Other unincorporated communities, localities and place names located partially or completely within the township include Alder Cove, Arnold Point, Canton, Cumberland, Harmersville, Haskells Mills, Maskellers Mill, New Bridge and Woods Landing.

The township borders the Salem County municipalities of Elsinboro Township, Quinton Township and Salem. Lower Alloways Creek Township also borders the Delaware Bay, Cumberland County and a small point of land that is located within Delaware's Twelve-Mile Circle.

Demographics

Census 2010

The Census Bureau's 2006–2010 American Community Survey showed that (in 2010 inflation-adjusted dollars) median household income was $66,384 (with a margin of error of +/− $3,808) and the median family income was $72,969 (+/− $7,867). Males had a median income of $46,964 (+/− $6,435) versus $43,083 (+/− $8,815) for females.
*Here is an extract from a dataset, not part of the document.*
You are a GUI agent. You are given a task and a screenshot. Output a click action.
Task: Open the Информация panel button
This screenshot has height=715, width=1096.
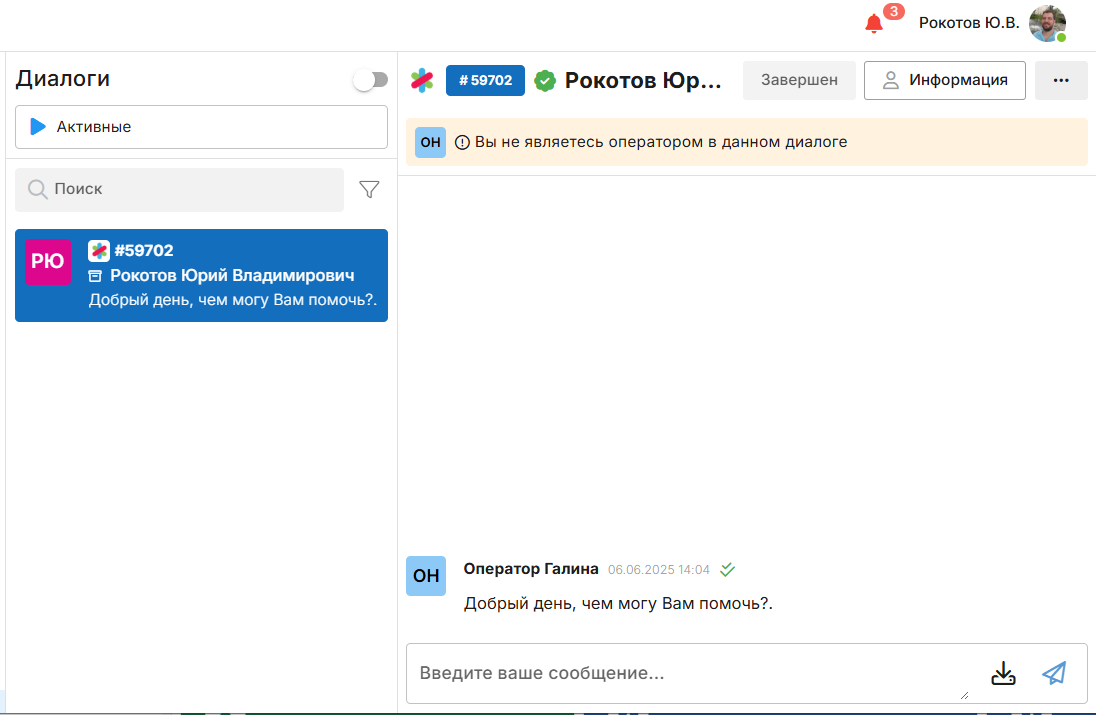coord(944,80)
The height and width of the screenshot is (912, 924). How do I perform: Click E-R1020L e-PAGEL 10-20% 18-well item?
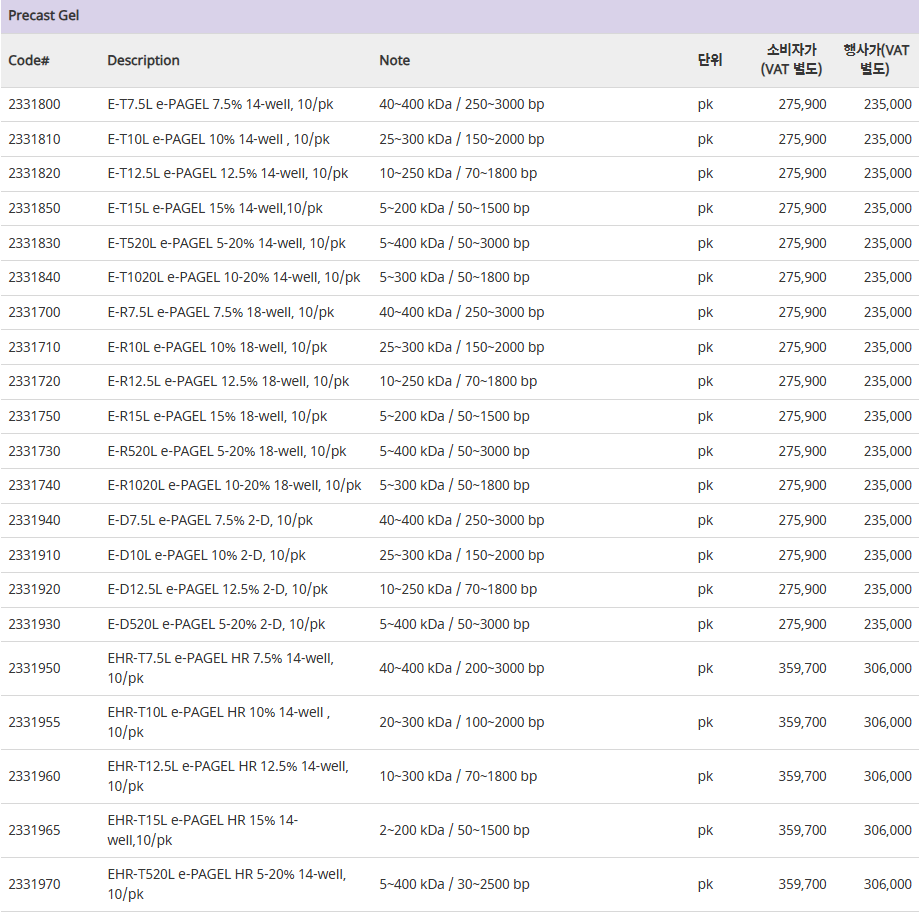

The per capita income for the borough was $27,325 (+/− $2,057). About none of families and 1.8% of the population were below the poverty line, including none of those under age 18 and 3.0% of those age 65 or over.

Census 2000

As of the 2000 United States Census there were 1,851 people, 693 households, and 537 families residing in the township.  The population density was .  There were 730 housing units at an average density of 15.6 per square mile (6.0/km2).  The racial makeup of the township was 96.38% White, 2.16% African American, 0.11% Native American, 0.65% Asian, 0.16% from other races, and 0.54% from two or more races. Hispanic or Latino people of any race were 0.49% of the population.

There were 693 households, out of which 31.7% had children under the age of 18 living with them, 66.7% were married couples living together, 7.5% had a female householder with no husband present, and 22.4% were non-families. 18.2% of all households were made up of individuals, and 8.9% had someone living alone who was 65 years of age or older.  The average household size was 2.67 and the average family size was 3.00.

In the township the population was spread out, with 24.4% under the age of 18, 6.2% from 18 to 24, 29.3% from 25 to 44, 26.1% from 45 to 64, and 13.9% who were 65 years of age or older.  The median age was 40 years. For every 100 females, there were 93.4 males.  For every 100 females age 18 and over, there were 94.2 males.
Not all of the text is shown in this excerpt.